# Gute/Günstige Gaming Tastatur ?



## xRis3ri (18. Juni 2012)

*Gute/Günstige Gaming Tastatur ?*

Heyho wie ihr im Titel sehen könnt suche ich nach einer guten Tastatur für meinen neuen Pc der bald kommt .
Mechanisch muss sie nicht sein ,Makros wären gut .Mein Preislimit liegt bei 50€ +/- 10


----------



## Supeq (18. Juni 2012)

*AW: Gute/Günstige Gaming Tastatur ?*

Greif doch einfach zum Klassiker: Microsoft SideWinder X4 DE Gaming Tastatur: Tastatur Preisvergleich - Preise bei idealo.de


----------



## xRis3ri (18. Juni 2012)

*AW: Gute/Günstige Gaming Tastatur ?*

wäre eine möglichkeit die wird auch immer sehr gut bewertet .Eine frage habe ich aber :Wisst ihr ob die Laut ist ?


----------



## killer196 (18. Juni 2012)

Soweit ich weiss ist die mechanisch, warum sollte sie leise sein? =D


----------



## ich111 (18. Juni 2012)

*AW: Gute/Günstige Gaming Tastatur ?*



killer196 schrieb:


> Soweit ich weiss ist die mechanisch, warum sollte sie leise sein? =D


 Die X4 ist garantiert nicht mechanisch, dafür ist die zu flach und zu billig


----------



## POWER_TO_THE_GROUND (18. Juni 2012)

*AW: Gute/Günstige Gaming Tastatur ?*

nie im leben is die mechanisch


----------



## MClolwut (18. Juni 2012)

*AW: Gute/Günstige Gaming Tastatur ?*

Ich besitze sie und kann nichts gegen sie aussetzen. Warum ich sie mir geholt habe:
- Beleuchtet (Sogar gleichmäßig mmn.)
- Medien-Tasten (Laut & leiser mit Maus in Windows bzw. beim Gamen ist schon nervig)
- Der Preis
- Die belegbaren Tasten links
- Und für Matheaufgaben sogar noch ein Taschenrechner-Hotkey oben rechts neben "Druck Rollen Pause" LANG LEBE DIE FAULHEIT.
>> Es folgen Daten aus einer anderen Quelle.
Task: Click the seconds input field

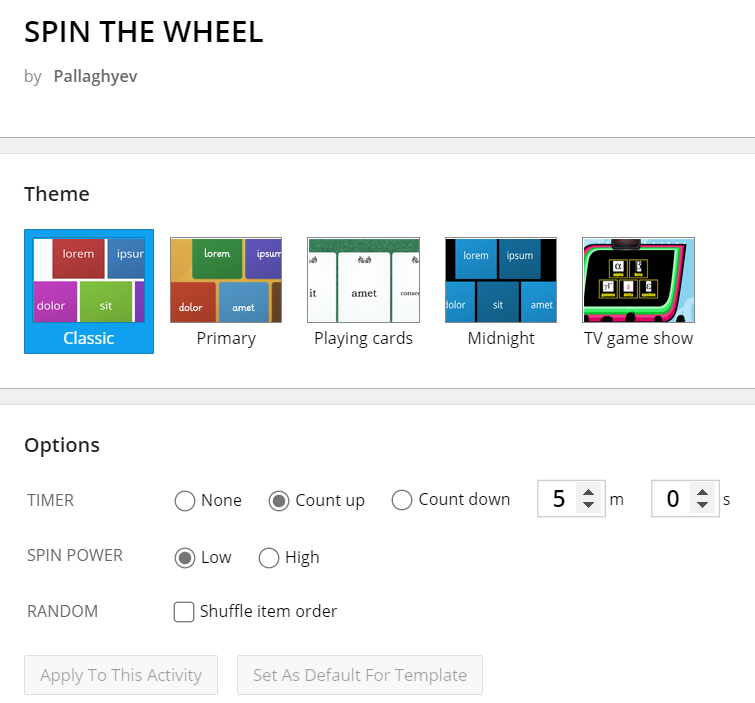Action: coord(673,498)
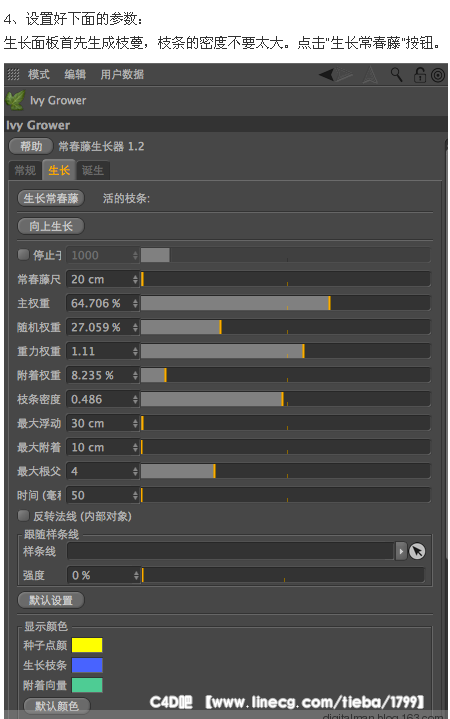Click the 向上生长 button
450x719 pixels.
point(51,226)
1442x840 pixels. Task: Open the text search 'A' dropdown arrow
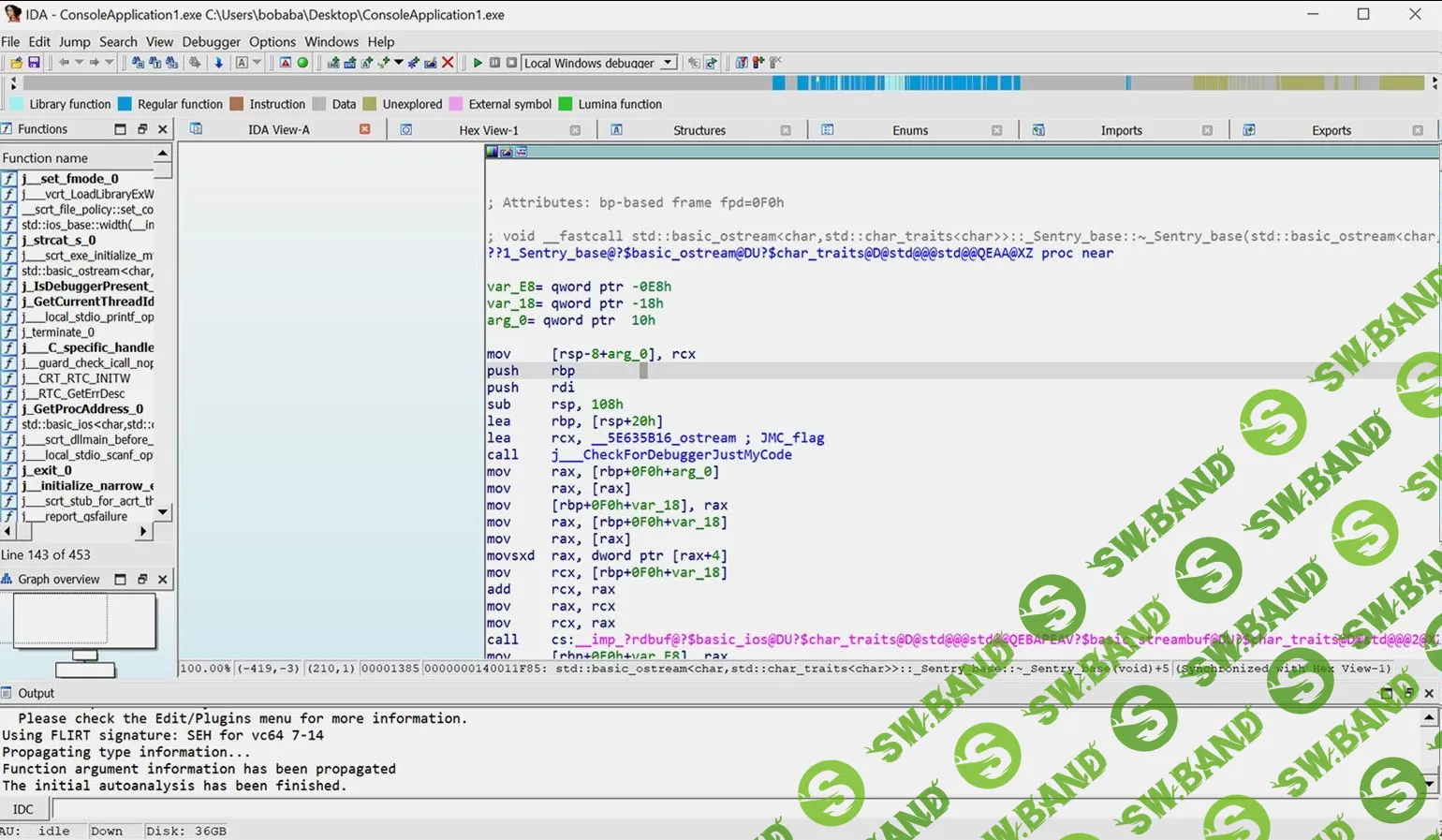tap(257, 63)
Auch finde ich das Design ganz nett. Wer aber eine Klarlack-Allergie hat, heißt jemand der nicht mit einem einzigen Staubkorn auf seiner Peripherie leben kann, ist hier falsch.

MfG
MC


----------



## regensburger (18. Juni 2012)

*AW: Gute/Günstige Gaming Tastatur ?*

Die x4 ist definitiv zu Empfehlen


----------



## xRis3ri (18. Juni 2012)

*AW: Gute/Günstige Gaming Tastatur ?*

Ok danke schön dann wird es wohl die X4 für mich da ich eiene G700 schon habe brauche ich keine Maus *counterstrike stimme an* Ris3ri win ^^


----------